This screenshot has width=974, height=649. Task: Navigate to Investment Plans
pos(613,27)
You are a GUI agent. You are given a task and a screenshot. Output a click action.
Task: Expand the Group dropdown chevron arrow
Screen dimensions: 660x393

-------

■ **TRY IT**
Exactly the lines from the one containing "You are a GUI" to the final line of the data, both included, should be printed, and nothing more.

■ **ANSWER TO THIS EXERCISE**
You are a GUI agent. You are given a task and a screenshot. Output a click action.
Task: Expand the Group dropdown chevron arrow
Screen dimensions: 660x393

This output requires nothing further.